The Moore Haven Heights Historic District, in Cheyenne, Wyoming, is a 100 acre historic district which was listed on the National Register of Historic Places in 2009. The listing included 445 contributing buildings.

The district runs between Bent Ave. on the west, the eastern side of Central Ave. on the east, W. 8th Ave. on the north, and W. Pershing Boulevard on the south.

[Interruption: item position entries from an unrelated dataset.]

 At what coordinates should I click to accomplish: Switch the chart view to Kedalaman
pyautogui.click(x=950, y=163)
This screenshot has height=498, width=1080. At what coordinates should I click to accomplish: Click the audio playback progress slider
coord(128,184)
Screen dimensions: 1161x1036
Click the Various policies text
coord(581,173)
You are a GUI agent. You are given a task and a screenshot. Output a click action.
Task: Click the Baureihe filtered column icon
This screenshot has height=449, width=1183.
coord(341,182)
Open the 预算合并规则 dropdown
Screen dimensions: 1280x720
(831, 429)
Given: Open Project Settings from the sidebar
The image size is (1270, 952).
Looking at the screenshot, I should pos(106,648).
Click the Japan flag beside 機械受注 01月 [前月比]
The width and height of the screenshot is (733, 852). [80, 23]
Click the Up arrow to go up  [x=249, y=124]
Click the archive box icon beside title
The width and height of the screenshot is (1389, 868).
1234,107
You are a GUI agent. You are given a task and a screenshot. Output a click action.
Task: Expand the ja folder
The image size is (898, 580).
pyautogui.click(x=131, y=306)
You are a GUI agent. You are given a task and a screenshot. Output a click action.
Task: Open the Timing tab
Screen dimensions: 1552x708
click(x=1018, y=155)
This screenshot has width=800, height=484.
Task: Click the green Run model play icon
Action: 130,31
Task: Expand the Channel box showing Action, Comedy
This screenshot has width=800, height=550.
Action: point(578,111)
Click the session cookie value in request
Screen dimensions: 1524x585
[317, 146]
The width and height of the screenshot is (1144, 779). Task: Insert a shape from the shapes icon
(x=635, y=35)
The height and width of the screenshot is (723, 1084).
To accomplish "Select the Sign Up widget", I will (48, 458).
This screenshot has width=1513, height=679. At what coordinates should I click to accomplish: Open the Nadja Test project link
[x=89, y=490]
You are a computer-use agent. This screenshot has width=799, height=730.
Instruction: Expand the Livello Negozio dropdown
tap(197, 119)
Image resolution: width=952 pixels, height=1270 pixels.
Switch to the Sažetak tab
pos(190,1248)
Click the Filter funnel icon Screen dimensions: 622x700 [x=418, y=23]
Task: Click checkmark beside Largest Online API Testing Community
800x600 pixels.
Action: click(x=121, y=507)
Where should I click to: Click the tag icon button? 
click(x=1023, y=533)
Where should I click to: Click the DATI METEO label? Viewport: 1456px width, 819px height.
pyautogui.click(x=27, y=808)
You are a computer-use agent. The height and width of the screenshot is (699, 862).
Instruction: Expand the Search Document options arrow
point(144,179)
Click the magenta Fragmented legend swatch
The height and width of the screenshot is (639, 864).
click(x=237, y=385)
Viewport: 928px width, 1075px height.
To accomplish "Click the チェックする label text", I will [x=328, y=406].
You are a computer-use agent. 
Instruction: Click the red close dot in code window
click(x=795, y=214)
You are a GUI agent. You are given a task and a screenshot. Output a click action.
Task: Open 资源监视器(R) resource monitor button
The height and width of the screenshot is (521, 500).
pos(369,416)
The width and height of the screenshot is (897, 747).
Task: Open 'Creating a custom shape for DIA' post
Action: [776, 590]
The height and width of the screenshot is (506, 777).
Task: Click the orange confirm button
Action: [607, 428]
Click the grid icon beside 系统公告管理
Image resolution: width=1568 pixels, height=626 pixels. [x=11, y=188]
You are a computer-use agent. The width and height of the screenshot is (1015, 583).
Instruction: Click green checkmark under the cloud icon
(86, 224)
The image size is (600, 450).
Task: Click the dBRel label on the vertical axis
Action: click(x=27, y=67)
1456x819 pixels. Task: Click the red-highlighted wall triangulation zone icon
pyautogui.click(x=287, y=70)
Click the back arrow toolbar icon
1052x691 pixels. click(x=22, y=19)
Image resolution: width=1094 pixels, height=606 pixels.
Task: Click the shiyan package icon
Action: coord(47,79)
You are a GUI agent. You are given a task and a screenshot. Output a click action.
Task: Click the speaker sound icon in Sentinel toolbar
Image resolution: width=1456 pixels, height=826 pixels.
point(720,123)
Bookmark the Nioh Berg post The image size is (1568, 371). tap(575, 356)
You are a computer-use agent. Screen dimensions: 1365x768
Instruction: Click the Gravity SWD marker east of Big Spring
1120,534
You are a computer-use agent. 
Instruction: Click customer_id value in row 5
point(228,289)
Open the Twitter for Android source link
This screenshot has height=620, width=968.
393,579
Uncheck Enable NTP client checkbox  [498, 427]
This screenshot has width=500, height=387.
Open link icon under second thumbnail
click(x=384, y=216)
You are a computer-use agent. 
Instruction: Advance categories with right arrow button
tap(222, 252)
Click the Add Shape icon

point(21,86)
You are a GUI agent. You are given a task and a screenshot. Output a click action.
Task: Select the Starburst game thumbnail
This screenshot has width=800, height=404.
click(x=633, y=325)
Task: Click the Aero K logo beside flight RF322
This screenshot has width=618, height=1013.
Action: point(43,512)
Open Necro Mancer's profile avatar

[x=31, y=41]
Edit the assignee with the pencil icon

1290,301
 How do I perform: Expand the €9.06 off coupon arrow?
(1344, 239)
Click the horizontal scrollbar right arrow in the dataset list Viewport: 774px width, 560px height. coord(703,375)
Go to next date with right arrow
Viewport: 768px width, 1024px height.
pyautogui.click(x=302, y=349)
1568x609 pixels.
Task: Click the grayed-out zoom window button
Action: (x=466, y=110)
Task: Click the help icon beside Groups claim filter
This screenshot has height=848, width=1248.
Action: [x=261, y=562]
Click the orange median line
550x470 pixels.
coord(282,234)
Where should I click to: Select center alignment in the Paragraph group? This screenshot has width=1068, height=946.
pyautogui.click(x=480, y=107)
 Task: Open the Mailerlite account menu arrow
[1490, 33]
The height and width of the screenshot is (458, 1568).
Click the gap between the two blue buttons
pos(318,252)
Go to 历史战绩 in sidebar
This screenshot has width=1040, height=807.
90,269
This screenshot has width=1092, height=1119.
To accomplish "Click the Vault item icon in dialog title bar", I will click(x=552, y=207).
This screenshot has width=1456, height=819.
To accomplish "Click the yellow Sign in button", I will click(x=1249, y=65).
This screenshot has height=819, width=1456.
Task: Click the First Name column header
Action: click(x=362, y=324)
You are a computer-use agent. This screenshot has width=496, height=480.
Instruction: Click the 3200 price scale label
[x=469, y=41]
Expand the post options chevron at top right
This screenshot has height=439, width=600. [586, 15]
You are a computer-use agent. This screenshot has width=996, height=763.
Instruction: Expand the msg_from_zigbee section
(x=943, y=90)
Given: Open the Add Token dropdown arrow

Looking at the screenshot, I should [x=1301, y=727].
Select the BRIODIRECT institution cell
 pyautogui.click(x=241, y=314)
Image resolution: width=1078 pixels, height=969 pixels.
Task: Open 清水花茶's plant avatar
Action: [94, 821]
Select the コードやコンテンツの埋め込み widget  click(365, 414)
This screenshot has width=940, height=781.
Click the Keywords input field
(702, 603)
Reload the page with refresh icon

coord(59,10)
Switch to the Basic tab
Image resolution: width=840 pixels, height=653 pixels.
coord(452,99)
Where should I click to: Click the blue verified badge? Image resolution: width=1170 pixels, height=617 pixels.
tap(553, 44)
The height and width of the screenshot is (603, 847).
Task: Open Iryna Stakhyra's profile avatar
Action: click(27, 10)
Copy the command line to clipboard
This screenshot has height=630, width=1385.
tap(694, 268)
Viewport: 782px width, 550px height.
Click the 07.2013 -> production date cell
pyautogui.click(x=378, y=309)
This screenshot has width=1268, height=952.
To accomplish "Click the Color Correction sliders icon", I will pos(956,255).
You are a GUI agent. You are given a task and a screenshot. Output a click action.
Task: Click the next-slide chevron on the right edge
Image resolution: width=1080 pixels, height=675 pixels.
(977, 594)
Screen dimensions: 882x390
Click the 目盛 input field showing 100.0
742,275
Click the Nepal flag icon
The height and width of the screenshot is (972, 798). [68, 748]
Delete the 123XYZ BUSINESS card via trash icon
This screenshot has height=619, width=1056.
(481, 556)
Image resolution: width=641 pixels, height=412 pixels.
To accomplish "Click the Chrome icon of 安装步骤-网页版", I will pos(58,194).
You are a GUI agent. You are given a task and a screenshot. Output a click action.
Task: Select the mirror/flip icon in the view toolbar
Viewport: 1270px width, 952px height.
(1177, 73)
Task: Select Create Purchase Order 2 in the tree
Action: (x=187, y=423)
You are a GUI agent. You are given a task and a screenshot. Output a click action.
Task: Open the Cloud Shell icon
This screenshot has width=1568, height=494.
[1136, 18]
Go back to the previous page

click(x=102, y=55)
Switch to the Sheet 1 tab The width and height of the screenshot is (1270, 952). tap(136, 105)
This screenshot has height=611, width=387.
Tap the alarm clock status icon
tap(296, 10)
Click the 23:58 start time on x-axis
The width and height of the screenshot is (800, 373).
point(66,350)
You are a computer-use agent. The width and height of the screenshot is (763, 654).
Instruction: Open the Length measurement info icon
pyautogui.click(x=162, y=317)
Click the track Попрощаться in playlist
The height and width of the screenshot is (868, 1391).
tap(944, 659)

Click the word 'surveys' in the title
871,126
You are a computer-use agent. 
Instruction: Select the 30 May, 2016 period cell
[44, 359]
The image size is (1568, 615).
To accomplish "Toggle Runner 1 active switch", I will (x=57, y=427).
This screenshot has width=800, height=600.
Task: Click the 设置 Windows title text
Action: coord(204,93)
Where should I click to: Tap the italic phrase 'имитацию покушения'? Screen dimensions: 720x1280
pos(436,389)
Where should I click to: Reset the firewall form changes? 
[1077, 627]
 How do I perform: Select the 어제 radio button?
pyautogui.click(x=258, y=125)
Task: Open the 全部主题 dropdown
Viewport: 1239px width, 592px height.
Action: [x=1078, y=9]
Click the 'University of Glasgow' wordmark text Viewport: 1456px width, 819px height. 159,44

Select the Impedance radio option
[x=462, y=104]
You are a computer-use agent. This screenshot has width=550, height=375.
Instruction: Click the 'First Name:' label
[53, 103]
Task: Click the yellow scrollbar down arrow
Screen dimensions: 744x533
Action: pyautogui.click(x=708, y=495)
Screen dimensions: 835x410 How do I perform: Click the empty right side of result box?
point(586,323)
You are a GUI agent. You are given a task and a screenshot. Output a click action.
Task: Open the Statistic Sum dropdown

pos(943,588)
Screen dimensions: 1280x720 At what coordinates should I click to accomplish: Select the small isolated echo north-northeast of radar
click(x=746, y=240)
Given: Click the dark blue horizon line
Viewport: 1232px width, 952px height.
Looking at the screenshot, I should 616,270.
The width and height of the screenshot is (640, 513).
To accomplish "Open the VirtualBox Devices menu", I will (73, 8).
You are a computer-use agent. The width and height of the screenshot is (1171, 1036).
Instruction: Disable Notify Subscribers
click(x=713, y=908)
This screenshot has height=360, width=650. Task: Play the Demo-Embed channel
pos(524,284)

According to the state of Wyoming, the district was determined "eligible as a distinct and cohesive residential area integrally associated with and representative of the significant trends that contributed to the development of the City of Cheyenne from the early twentieth century through the late 1950s. As conceived and carried out, Moore Haven Heights represented an upscale residential district constructed with well-built brick homes of a certain value with similar architectural styles to present a homogeneous appearance. Strict covenants assured that substantial brick homes were built and lots were restricted to single-family dwellings with a garage. As a result, Moore Haven Heights became an established upper-middle class neighborhood. / The district is also nominated due to the remarkable physical integrity of the residences, which reflect the changes in popular architecture in America. From the Tudor brick in the 1920s and 1930s to the one-story Ranch homes built during the 1940s and 1950s. Thus, the predominant Tudor style homes of the 1920s and 1930s gave way to the new architecture, especially after World War II. Today, a drive through the neighborhood from south to north clearly reveals the difference in architecture, lot size, and landscaping."

It includes works by architects and builders including Frederick Hutchinson Porter and William DuBois.